:: Records to process ::
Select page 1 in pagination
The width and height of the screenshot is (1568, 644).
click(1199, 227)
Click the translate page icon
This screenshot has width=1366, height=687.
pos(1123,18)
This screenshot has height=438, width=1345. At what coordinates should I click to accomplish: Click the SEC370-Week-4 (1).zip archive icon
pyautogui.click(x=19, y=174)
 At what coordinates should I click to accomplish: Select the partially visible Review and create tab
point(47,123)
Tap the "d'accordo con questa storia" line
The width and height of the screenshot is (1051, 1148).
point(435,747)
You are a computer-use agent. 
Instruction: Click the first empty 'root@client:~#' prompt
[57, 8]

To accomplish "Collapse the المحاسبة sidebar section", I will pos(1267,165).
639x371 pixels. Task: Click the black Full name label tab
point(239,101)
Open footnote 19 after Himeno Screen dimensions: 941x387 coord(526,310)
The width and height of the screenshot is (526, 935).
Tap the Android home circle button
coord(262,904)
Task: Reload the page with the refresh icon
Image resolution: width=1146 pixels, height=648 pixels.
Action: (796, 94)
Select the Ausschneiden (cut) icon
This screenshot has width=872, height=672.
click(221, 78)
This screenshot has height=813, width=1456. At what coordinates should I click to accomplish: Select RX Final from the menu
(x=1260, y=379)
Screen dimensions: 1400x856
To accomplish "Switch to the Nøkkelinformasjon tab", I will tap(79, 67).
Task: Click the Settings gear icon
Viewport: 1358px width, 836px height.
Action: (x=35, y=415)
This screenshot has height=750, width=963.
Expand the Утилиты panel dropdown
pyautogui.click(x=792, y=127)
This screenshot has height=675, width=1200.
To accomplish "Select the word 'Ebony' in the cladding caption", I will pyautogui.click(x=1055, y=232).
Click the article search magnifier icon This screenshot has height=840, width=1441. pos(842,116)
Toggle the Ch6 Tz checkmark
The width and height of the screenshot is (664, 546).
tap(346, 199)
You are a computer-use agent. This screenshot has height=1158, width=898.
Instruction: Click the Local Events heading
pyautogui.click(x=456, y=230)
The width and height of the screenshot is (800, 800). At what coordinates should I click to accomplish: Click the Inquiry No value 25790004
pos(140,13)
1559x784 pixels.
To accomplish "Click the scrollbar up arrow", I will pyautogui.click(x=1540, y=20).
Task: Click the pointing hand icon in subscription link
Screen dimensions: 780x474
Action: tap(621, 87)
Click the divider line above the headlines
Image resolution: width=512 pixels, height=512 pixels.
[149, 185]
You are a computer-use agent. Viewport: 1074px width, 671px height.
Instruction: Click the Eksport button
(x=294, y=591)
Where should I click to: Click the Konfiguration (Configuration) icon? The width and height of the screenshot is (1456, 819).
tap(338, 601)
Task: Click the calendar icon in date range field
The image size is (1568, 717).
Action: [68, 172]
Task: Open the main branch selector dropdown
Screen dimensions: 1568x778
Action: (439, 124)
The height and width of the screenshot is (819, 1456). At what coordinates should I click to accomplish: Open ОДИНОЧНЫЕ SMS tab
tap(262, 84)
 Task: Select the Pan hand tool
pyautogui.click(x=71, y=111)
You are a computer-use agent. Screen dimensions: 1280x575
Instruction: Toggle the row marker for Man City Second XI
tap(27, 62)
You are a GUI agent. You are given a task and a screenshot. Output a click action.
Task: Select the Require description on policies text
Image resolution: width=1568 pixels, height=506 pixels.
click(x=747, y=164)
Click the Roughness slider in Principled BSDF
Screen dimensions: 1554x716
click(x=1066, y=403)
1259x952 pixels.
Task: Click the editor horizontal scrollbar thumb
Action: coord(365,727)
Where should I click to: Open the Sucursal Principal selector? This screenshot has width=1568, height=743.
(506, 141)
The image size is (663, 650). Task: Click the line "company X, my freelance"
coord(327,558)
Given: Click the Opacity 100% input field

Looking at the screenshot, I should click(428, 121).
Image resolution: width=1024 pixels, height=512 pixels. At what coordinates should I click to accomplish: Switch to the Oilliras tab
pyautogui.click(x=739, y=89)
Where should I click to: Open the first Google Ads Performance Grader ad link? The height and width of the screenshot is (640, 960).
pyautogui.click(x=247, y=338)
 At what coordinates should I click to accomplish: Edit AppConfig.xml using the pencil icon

:: Work required ::
Reproduce every one of the records above line for line, without changing a single character.

:: Exercise response ::
Select page 1 in pagination
The width and height of the screenshot is (1568, 644).
click(1199, 227)
Click the translate page icon
This screenshot has width=1366, height=687.
pos(1123,18)
This screenshot has height=438, width=1345. At what coordinates should I click to accomplish: Click the SEC370-Week-4 (1).zip archive icon
pyautogui.click(x=19, y=174)
 At what coordinates should I click to accomplish: Select the partially visible Review and create tab
point(47,123)
Tap the "d'accordo con questa storia" line
The width and height of the screenshot is (1051, 1148).
point(435,747)
You are a computer-use agent. 
Instruction: Click the first empty 'root@client:~#' prompt
[57, 8]

To accomplish "Collapse the المحاسبة sidebar section", I will pos(1267,165).
639x371 pixels. Task: Click the black Full name label tab
point(239,101)
Open footnote 19 after Himeno Screen dimensions: 941x387 coord(526,310)
The width and height of the screenshot is (526, 935).
Tap the Android home circle button
coord(262,904)
Task: Reload the page with the refresh icon
Image resolution: width=1146 pixels, height=648 pixels.
Action: (796, 94)
Select the Ausschneiden (cut) icon
This screenshot has width=872, height=672.
click(221, 78)
This screenshot has height=813, width=1456. At what coordinates should I click to accomplish: Select RX Final from the menu
(x=1260, y=379)
Screen dimensions: 1400x856
To accomplish "Switch to the Nøkkelinformasjon tab", I will tap(79, 67).
Task: Click the Settings gear icon
Viewport: 1358px width, 836px height.
Action: (x=35, y=415)
This screenshot has height=750, width=963.
Expand the Утилиты panel dropdown
pyautogui.click(x=792, y=127)
This screenshot has height=675, width=1200.
To accomplish "Select the word 'Ebony' in the cladding caption", I will pyautogui.click(x=1055, y=232).
Click the article search magnifier icon This screenshot has height=840, width=1441. pos(842,116)
Toggle the Ch6 Tz checkmark
The width and height of the screenshot is (664, 546).
tap(346, 199)
You are a computer-use agent. This screenshot has height=1158, width=898.
Instruction: Click the Local Events heading
pyautogui.click(x=456, y=230)
The width and height of the screenshot is (800, 800). At what coordinates should I click to accomplish: Click the Inquiry No value 25790004
pos(140,13)
1559x784 pixels.
To accomplish "Click the scrollbar up arrow", I will pyautogui.click(x=1540, y=20).
Task: Click the pointing hand icon in subscription link
Screen dimensions: 780x474
Action: tap(621, 87)
Click the divider line above the headlines
Image resolution: width=512 pixels, height=512 pixels.
[149, 185]
You are a computer-use agent. Viewport: 1074px width, 671px height.
Instruction: Click the Eksport button
(x=294, y=591)
Where should I click to: Click the Konfiguration (Configuration) icon? The width and height of the screenshot is (1456, 819).
tap(338, 601)
Task: Click the calendar icon in date range field
The image size is (1568, 717).
Action: [68, 172]
Task: Open the main branch selector dropdown
Screen dimensions: 1568x778
Action: (439, 124)
The height and width of the screenshot is (819, 1456). At what coordinates should I click to accomplish: Open ОДИНОЧНЫЕ SMS tab
tap(262, 84)
 Task: Select the Pan hand tool
pyautogui.click(x=71, y=111)
You are a computer-use agent. Screen dimensions: 1280x575
Instruction: Toggle the row marker for Man City Second XI
tap(27, 62)
You are a GUI agent. You are given a task and a screenshot. Output a click action.
Task: Select the Require description on policies text
Image resolution: width=1568 pixels, height=506 pixels.
click(x=747, y=164)
Click the Roughness slider in Principled BSDF
Screen dimensions: 1554x716
click(x=1066, y=403)
1259x952 pixels.
Task: Click the editor horizontal scrollbar thumb
Action: coord(365,727)
Where should I click to: Open the Sucursal Principal selector? This screenshot has width=1568, height=743.
(506, 141)
The image size is (663, 650). Task: Click the line "company X, my freelance"
coord(327,558)
Given: Click the Opacity 100% input field

Looking at the screenshot, I should click(428, 121).
Image resolution: width=1024 pixels, height=512 pixels. At what coordinates should I click to accomplish: Switch to the Oilliras tab
pyautogui.click(x=739, y=89)
Where should I click to: Open the first Google Ads Performance Grader ad link? The height and width of the screenshot is (640, 960).
pyautogui.click(x=247, y=338)
 At what coordinates should I click to accomplish: Edit AppConfig.xml using the pencil icon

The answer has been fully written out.